Heather Hoshii, deputy director of the Division of Transportation, informed the council most outreach had been carried out internally, by way of the price range research periods, and that an e mail to the Downtown Affiliation in early Might providing a gathering had been missed. The division’s full communications push — reaching companies, updating web sites — wasn’t scheduled till July, the month earlier than the change would take impact.
Vice Mayor Pam Foley referred to as that sequence backwards.

“It’s clear the group at giant didn’t find out about this enhance,” Foley mentioned. “Whether or not the downtown enterprise affiliation knew or not or attended the conferences, that’s actually irrelevant.

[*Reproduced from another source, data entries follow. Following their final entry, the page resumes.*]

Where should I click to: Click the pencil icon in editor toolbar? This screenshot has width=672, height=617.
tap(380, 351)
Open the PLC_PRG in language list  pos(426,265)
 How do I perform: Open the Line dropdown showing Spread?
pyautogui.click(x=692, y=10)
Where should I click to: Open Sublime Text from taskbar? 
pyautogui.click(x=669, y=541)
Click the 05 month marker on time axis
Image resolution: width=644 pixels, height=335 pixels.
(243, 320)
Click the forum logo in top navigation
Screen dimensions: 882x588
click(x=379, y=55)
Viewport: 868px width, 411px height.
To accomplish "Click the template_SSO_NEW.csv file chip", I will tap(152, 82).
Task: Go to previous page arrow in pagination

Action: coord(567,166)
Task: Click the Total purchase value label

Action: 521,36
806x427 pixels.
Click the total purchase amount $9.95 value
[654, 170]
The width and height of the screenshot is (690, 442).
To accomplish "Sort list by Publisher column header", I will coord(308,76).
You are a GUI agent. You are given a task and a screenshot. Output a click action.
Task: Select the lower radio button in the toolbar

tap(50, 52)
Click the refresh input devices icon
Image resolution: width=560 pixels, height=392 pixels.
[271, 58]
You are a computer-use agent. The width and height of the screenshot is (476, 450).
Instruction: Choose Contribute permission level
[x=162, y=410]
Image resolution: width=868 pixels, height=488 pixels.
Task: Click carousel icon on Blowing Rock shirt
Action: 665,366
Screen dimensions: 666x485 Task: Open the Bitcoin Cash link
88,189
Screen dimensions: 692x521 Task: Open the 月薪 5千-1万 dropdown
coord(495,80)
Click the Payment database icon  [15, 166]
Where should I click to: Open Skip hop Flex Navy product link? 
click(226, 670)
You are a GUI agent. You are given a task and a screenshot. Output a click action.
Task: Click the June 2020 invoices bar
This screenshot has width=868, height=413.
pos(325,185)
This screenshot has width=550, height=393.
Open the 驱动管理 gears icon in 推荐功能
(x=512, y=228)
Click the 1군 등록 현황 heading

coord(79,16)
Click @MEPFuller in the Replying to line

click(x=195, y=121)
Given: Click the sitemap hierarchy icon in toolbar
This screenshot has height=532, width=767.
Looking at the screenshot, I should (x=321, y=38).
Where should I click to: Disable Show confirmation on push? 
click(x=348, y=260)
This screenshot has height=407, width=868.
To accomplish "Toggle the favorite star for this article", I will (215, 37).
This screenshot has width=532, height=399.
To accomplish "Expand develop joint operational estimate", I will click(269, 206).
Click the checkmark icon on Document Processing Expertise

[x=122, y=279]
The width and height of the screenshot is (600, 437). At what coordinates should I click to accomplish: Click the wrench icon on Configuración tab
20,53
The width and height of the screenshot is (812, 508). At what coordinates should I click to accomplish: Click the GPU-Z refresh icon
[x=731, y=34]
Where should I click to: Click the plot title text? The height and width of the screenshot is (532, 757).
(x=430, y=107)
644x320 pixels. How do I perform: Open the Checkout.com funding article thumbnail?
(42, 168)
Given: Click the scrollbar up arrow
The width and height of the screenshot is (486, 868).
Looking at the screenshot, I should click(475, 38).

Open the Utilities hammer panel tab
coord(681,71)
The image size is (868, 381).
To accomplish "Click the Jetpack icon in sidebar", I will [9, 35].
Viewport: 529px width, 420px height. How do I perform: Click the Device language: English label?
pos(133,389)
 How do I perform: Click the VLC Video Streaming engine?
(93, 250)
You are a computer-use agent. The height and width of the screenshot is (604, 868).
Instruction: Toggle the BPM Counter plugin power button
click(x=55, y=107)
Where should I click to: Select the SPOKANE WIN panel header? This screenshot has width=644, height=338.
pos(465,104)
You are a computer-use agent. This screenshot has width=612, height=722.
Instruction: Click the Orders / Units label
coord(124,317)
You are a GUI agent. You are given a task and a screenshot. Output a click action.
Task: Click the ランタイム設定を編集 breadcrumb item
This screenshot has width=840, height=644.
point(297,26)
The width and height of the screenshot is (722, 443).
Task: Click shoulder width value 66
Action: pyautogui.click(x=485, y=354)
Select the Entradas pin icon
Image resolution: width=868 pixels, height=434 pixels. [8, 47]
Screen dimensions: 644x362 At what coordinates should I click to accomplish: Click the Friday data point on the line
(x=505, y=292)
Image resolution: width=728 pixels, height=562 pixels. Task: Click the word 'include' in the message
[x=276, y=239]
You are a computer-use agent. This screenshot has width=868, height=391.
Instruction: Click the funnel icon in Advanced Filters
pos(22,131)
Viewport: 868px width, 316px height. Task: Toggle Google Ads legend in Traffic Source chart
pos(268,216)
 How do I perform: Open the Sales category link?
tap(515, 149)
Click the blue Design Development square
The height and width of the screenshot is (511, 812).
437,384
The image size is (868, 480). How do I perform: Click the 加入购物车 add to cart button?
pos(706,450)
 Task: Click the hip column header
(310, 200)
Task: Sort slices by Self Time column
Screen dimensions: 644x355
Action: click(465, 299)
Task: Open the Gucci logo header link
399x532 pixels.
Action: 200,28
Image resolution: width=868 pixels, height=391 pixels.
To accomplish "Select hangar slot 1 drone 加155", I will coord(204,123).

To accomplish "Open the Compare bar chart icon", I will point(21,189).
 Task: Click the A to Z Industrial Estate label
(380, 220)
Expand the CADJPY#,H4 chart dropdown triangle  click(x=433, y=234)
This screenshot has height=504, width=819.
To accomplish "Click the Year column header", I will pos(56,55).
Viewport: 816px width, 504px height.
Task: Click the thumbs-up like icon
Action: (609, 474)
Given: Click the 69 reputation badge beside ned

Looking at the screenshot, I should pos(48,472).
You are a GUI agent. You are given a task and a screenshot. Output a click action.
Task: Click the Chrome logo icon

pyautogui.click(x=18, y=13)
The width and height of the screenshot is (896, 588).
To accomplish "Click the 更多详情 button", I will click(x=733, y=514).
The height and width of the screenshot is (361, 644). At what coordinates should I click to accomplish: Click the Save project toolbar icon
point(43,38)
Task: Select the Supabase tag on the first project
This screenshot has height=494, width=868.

What’s related is that the small enterprise homeowners right here didn’t find out about it. And actually, I feel we have to take possession of that outreach.”
As a result of the income was already counted within the price range, the deferral carries a value. Finances Director Jim Shannon mentioned the delay would scale back income by roughly $150,000 to $200,000. However he mentioned he didn’t anticipate any impression on metropolis companies.
Councilmember Anthony Tordillos, who represents downtown, floated the concept of spreading a smaller enhance throughout the entire metropolis reasonably than doubling the associated fee for the downtown areas. Foley raised issues {that a} citywide change would require far broader outreach than could possibly be carried out by August. The council additionally requested employees to check doable parking reductions or set-asides for downtown workers.
Nate LeBlanc, financial improvement director on the San José Downtown Affiliation, had requested for the deferral on related grounds and famous the proposal skipped a key step by by no means going earlier than town’s downtown parking board. He mentioned it’s “in all probability inevitable that some new income must be raised,” however argued town may discover a means “with out negatively impacting our service trade and our guests.”